Especially since science has not, so far, been able to disprove any Christian dogma; at most, it has challenged a simplistic and literalist reading of Genesis.
And that was by no means a foregone conclusion. Science could, for example, have shown that the Gospels lack any real historical foundation (as history is a science albeit not a “hard” one), and that belief in the New Testament and in the Church’s teaching rests on nothing more than blind faith and wishful thinking. But it hasn’t done so.

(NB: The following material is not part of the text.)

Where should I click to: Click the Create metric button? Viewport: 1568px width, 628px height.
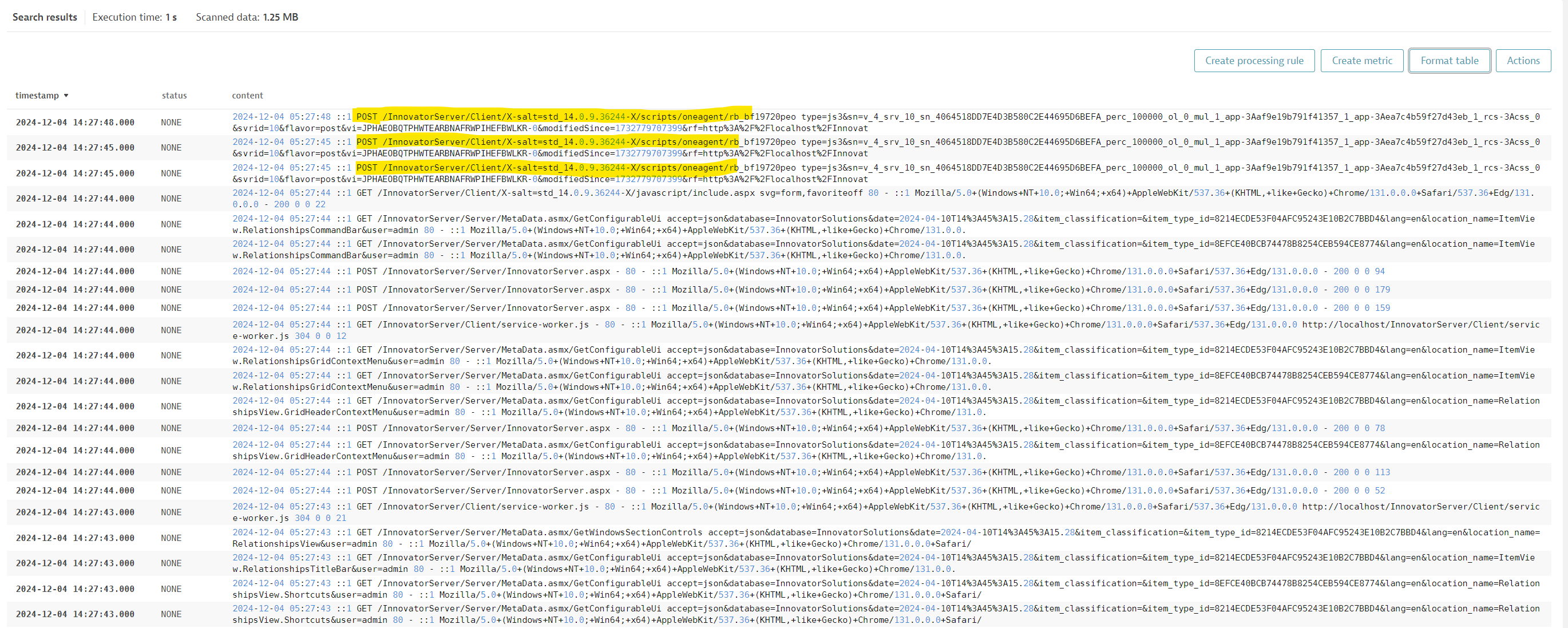(x=1361, y=60)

On the contrary, the findings of the Third Quest have pointed in the opposite direction.
Science could also, in theory, have demonstrated that consciousness has purely material origins (which would have entailed far more than the revision of a few minor points: it would have disproved one of the central Christian dogmas, one taught by Jesus himself in the Gospels, and it would have undermined the credibility of any supernatural account of encounters with the dead, including the apostolic witness [ Even if their claim was different, namely, that he had actually risen from the dead and that they had not merely seen his spirit, if the brain were shown to be so deceptive as to mislead billions of people, there would be no rational reason to believe that, in this particular case, no such deception had occurred.] This doesn’t mean that one would, in such a case, be logically compelled to reject the Resurrection accounts, as one could believe, in principle, that the resurrection accounts were real; but there would be no rational reason to believe that they had truly occurred rather than being merely fabrications of the apostles’ brains, just as the billions of people who have claimed to interact with spirits would, in that scenario, have been deceived by their own minds).
Yet it hasn’t, in fact, an increasing number of neuroscientists today argue that materialism rests on shaky foundations.
What I mean is that science has had, and still has, the theoretical capacity not merely to reshape certain Christian interpretations of Scripture (for example, by challenging a literalist reading of Genesis—which does nothing to disprove that God may at some point have endowed two human beings with souls and that they subsequently sinned), but to disprove some of the most fundamental dogmas and doctrines proclaimed from the very beginning. Yet it has not been able to do so, nor will it ever be able to do so.
And this is simply because the Bible and the Church teach the truth. Not that they are intended to convey literal truth in every particular, but they do faithfully teach the truth in matters fundamental to faith and morals.